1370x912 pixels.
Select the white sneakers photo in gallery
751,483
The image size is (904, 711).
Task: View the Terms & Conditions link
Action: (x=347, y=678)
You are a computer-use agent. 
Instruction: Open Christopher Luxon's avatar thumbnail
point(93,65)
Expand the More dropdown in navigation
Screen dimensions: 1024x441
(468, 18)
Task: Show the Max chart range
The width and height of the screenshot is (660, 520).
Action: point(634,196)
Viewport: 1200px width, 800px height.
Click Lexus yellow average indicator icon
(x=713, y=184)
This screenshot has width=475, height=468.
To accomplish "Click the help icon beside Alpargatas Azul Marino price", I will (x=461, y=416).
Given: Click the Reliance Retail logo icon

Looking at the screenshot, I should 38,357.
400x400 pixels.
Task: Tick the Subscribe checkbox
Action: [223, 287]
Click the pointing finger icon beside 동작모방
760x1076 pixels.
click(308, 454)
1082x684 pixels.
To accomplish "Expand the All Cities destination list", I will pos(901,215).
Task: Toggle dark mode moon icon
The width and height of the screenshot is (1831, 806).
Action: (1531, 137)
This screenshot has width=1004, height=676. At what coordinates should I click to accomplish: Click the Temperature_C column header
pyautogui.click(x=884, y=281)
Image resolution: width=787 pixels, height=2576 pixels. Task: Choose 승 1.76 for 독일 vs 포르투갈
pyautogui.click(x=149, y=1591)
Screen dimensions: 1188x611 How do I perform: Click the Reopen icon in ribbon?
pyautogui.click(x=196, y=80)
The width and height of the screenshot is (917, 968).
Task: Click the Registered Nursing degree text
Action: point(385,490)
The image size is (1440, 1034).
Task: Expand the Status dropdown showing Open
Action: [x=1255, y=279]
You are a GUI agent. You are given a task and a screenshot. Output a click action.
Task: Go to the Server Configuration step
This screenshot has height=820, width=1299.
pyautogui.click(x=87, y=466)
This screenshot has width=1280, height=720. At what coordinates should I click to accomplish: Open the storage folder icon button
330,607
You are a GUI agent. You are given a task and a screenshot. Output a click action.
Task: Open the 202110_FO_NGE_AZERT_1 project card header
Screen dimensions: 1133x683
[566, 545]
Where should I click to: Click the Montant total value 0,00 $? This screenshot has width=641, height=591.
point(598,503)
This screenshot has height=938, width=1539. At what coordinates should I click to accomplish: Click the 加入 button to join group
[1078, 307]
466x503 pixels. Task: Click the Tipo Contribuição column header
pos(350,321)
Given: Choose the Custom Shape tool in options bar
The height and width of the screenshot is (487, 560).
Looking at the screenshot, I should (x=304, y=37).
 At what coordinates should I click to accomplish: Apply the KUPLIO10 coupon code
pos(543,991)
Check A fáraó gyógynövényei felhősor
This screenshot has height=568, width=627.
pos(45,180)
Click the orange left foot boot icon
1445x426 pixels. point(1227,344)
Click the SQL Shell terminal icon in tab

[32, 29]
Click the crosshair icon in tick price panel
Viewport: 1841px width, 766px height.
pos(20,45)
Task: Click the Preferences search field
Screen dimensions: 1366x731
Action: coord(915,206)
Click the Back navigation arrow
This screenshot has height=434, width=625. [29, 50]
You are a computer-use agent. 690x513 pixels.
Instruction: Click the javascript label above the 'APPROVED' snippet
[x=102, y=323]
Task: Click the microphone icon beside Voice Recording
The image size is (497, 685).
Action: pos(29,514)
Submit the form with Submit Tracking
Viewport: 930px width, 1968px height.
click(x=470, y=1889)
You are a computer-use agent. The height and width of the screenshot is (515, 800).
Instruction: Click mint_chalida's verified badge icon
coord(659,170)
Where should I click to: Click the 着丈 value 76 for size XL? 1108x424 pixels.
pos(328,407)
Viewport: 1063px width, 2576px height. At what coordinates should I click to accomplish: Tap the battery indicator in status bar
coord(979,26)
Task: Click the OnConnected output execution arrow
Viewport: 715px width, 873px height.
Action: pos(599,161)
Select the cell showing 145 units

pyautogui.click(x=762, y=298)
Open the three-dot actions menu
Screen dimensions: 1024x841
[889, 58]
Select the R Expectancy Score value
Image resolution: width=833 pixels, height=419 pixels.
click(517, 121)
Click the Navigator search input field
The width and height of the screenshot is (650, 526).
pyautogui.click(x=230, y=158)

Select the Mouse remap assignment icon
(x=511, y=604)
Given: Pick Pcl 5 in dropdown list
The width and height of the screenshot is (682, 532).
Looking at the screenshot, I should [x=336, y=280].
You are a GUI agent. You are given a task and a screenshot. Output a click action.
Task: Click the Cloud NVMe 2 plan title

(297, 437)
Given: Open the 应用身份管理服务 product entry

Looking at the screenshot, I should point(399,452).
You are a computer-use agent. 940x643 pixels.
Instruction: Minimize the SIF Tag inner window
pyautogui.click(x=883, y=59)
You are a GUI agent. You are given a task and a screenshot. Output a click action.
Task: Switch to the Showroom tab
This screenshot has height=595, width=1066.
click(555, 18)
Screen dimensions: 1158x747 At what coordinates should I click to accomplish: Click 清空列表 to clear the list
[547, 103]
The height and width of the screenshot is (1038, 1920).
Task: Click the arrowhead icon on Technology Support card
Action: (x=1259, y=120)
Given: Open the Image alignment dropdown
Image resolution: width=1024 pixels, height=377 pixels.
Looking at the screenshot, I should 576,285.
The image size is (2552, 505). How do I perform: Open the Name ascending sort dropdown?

▶ **EXERCISE REQUIREMENTS**:
The full listing above needs to be output exactly.

▶ **ANSWER TO THIS TASK**:
1370x912 pixels.
Select the white sneakers photo in gallery
751,483
The image size is (904, 711).
Task: View the Terms & Conditions link
Action: (x=347, y=678)
You are a computer-use agent. 
Instruction: Open Christopher Luxon's avatar thumbnail
point(93,65)
Expand the More dropdown in navigation
Screen dimensions: 1024x441
(468, 18)
Task: Show the Max chart range
The width and height of the screenshot is (660, 520).
Action: point(634,196)
Viewport: 1200px width, 800px height.
Click Lexus yellow average indicator icon
(x=713, y=184)
This screenshot has width=475, height=468.
To accomplish "Click the help icon beside Alpargatas Azul Marino price", I will (x=461, y=416).
Given: Click the Reliance Retail logo icon

Looking at the screenshot, I should 38,357.
400x400 pixels.
Task: Tick the Subscribe checkbox
Action: [223, 287]
Click the pointing finger icon beside 동작모방
760x1076 pixels.
click(308, 454)
1082x684 pixels.
To accomplish "Expand the All Cities destination list", I will pos(901,215).
Task: Toggle dark mode moon icon
The width and height of the screenshot is (1831, 806).
Action: (1531, 137)
This screenshot has width=1004, height=676. At what coordinates should I click to accomplish: Click the Temperature_C column header
pyautogui.click(x=884, y=281)
Image resolution: width=787 pixels, height=2576 pixels. Task: Choose 승 1.76 for 독일 vs 포르투갈
pyautogui.click(x=149, y=1591)
Screen dimensions: 1188x611 How do I perform: Click the Reopen icon in ribbon?
pyautogui.click(x=196, y=80)
The width and height of the screenshot is (917, 968).
Task: Click the Registered Nursing degree text
Action: point(385,490)
The image size is (1440, 1034).
Task: Expand the Status dropdown showing Open
Action: [x=1255, y=279]
You are a GUI agent. You are given a task and a screenshot. Output a click action.
Task: Go to the Server Configuration step
This screenshot has height=820, width=1299.
pyautogui.click(x=87, y=466)
This screenshot has width=1280, height=720. At what coordinates should I click to accomplish: Open the storage folder icon button
330,607
You are a GUI agent. You are given a task and a screenshot. Output a click action.
Task: Open the 202110_FO_NGE_AZERT_1 project card header
Screen dimensions: 1133x683
[566, 545]
Where should I click to: Click the Montant total value 0,00 $? This screenshot has width=641, height=591.
point(598,503)
This screenshot has height=938, width=1539. At what coordinates should I click to accomplish: Click the 加入 button to join group
[1078, 307]
466x503 pixels. Task: Click the Tipo Contribuição column header
pos(350,321)
Given: Choose the Custom Shape tool in options bar
The height and width of the screenshot is (487, 560).
Looking at the screenshot, I should (x=304, y=37).
 At what coordinates should I click to accomplish: Apply the KUPLIO10 coupon code
pos(543,991)
Check A fáraó gyógynövényei felhősor
This screenshot has height=568, width=627.
pos(45,180)
Click the orange left foot boot icon
1445x426 pixels. point(1227,344)
Click the SQL Shell terminal icon in tab

[32, 29]
Click the crosshair icon in tick price panel
Viewport: 1841px width, 766px height.
pos(20,45)
Task: Click the Preferences search field
Screen dimensions: 1366x731
Action: coord(915,206)
Click the Back navigation arrow
This screenshot has height=434, width=625. [29, 50]
You are a computer-use agent. 690x513 pixels.
Instruction: Click the javascript label above the 'APPROVED' snippet
[x=102, y=323]
Task: Click the microphone icon beside Voice Recording
The image size is (497, 685).
Action: pos(29,514)
Submit the form with Submit Tracking
Viewport: 930px width, 1968px height.
click(x=470, y=1889)
You are a computer-use agent. The height and width of the screenshot is (515, 800).
Instruction: Click mint_chalida's verified badge icon
coord(659,170)
Where should I click to: Click the 着丈 value 76 for size XL? 1108x424 pixels.
pos(328,407)
Viewport: 1063px width, 2576px height. At what coordinates should I click to accomplish: Tap the battery indicator in status bar
coord(979,26)
Task: Click the OnConnected output execution arrow
Viewport: 715px width, 873px height.
Action: pos(599,161)
Select the cell showing 145 units

pyautogui.click(x=762, y=298)
Open the three-dot actions menu
Screen dimensions: 1024x841
[889, 58]
Select the R Expectancy Score value
Image resolution: width=833 pixels, height=419 pixels.
click(517, 121)
Click the Navigator search input field
The width and height of the screenshot is (650, 526).
pyautogui.click(x=230, y=158)

Select the Mouse remap assignment icon
(x=511, y=604)
Given: Pick Pcl 5 in dropdown list
The width and height of the screenshot is (682, 532).
Looking at the screenshot, I should [x=336, y=280].
You are a GUI agent. You are given a task and a screenshot. Output a click action.
Task: Click the Cloud NVMe 2 plan title

(297, 437)
Given: Open the 应用身份管理服务 product entry

Looking at the screenshot, I should point(399,452).
You are a computer-use agent. 940x643 pixels.
Instruction: Minimize the SIF Tag inner window
pyautogui.click(x=883, y=59)
You are a GUI agent. You are given a task and a screenshot. Output a click action.
Task: Switch to the Showroom tab
This screenshot has height=595, width=1066.
click(555, 18)
Screen dimensions: 1158x747 At what coordinates should I click to accomplish: Click 清空列表 to clear the list
[547, 103]
The height and width of the screenshot is (1038, 1920).
Task: Click the arrowhead icon on Technology Support card
Action: (x=1259, y=120)
Given: Open the Image alignment dropdown
Image resolution: width=1024 pixels, height=377 pixels.
Looking at the screenshot, I should 576,285.
The image size is (2552, 505). How do I perform: Open the Name ascending sort dropdown?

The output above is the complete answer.